Japanese lawmakers jittery over possible snap election

Political campaigning seems to be non-stop in Japan these days. Local elections just wrapped up across the country in April, and voters are due to head to the polls again to elect members of the Upper House of the Diet this summer. Now, an early Lower House election could also be in the works.

Speculation has been rife among lawmakers that Prime Minister Abe will dissolve the Lower House for a simultaneous election this summer with the upper chamber.

Fueling the rumors

Lower House lawmakers still have two years remaining in their term, but they know that Abe has yet to fulfill some of his major policy goals and needs to strengthen his hold to do that. The policies include revising a controversial clause in the constitution, concluding a peace treaty with Russia, and resolving the issue of North Korean abductions of Japanese citizens. A Lower House win this summer may extend his term as prime minister.

Supporting this view of events is the Abe Cabinet's steady approval rating. The latest NHK poll shows it rose one point in April, to 48 percent, with the disapproval rating falling three points, to 32 percent. Some LDP lawmakers say those solid figures could prompt Abe to call an early election.
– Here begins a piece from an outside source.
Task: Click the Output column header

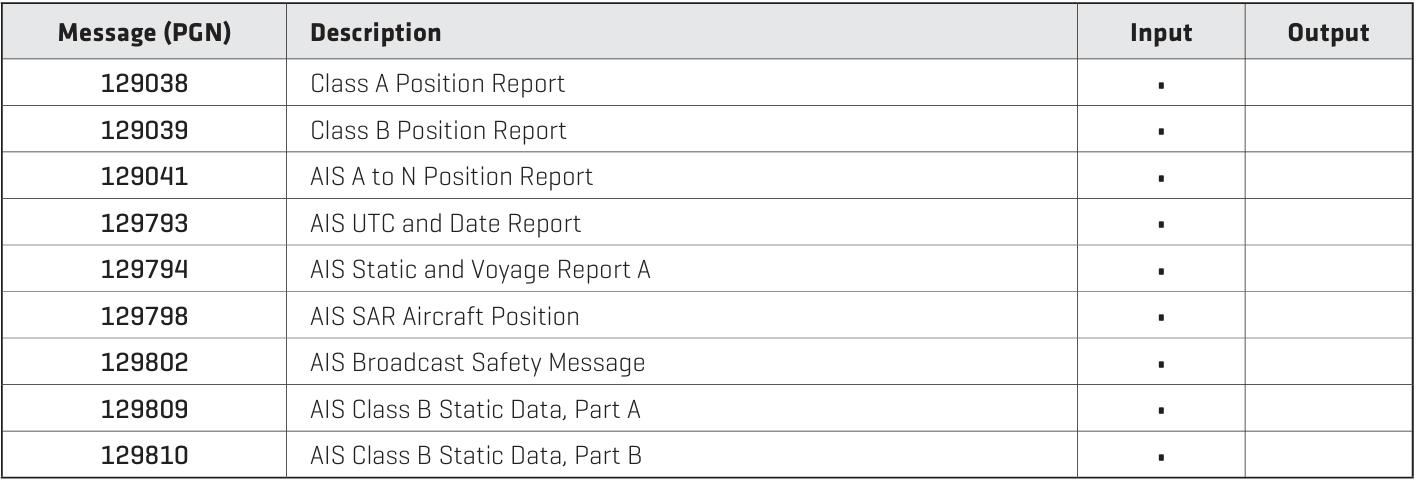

Meanwhile, opposition lawmakers worry that Abe will catch them off guard, seeing that they are ill-prepared for an election. Uncertainty about the economy is fueling this worry. A key gauge of business conditions released this week suggests that the economy is worsening. In response, Akira Nagatsuma, deputy president of the largest opposition Constitutional Democratic Party (CDP), has said that his party needs to fully prepare for elections. He said that Abe might again postpone the expected consumption tax hike and call an election.
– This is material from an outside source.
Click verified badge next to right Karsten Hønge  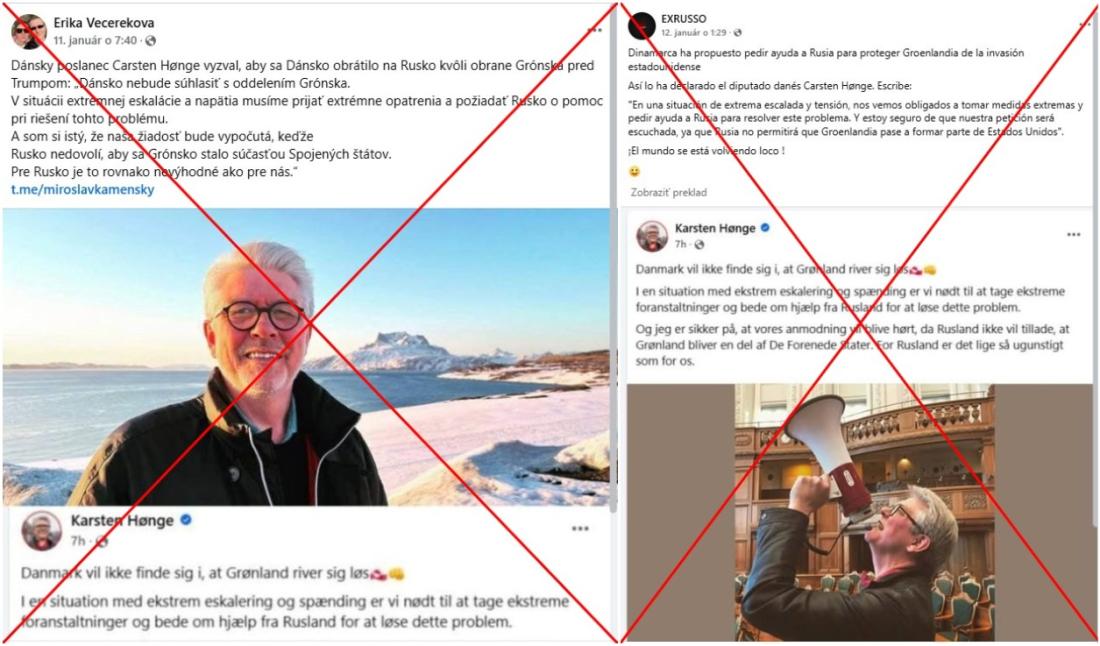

Delaying a tax hike for an election

Why are lawmakers suspicious about the possibility of a delay in the consumption tax hike from 8 percent to 10 percent ahead of a snap election?

Abe fought two elections after making the same decision previously. They were the Lower House election of 2014 and the Upper House election of 2016. Furthermore, he called the Lower House election of 2017 after promising that 2 trillion yen, or 18.2 billion dollars' in revenue from the tax hike would go toward making preschool education free for children aged 3 to 5. Clearly, the tax hike has been a big issue in recent elections.
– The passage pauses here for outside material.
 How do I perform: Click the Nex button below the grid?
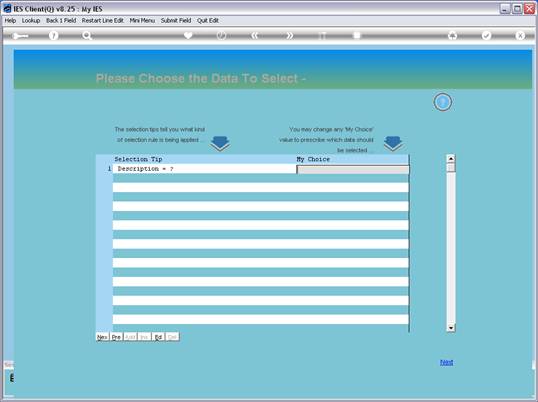coord(102,337)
Government claims no change in tax hike plan

However, the Abe government says it is committed to raising the consumption tax in October. "The hike would proceed as scheduled as long as there was no repeat of what occurred in 2008 with the collapse of the US investment bank Lehman Brothers, which hit the Japanese economy hard," Chief Cabinet Secretary Yoshihide Suga said recently.

Yoshihide Suga, Chief Cabinet Secretary

Hurdles to a tax-hike delay and double election

A simultaneous election of both houses has only been held twice before, both times in the1980s, so few lawmakers have experience of it.

The LDP's junior coalition partner, Komeito, is cautious about double elections. Komeito Secretary-General, Tetsuo Saito, has said that nobody knows what will happen in an election, and that they could lose it.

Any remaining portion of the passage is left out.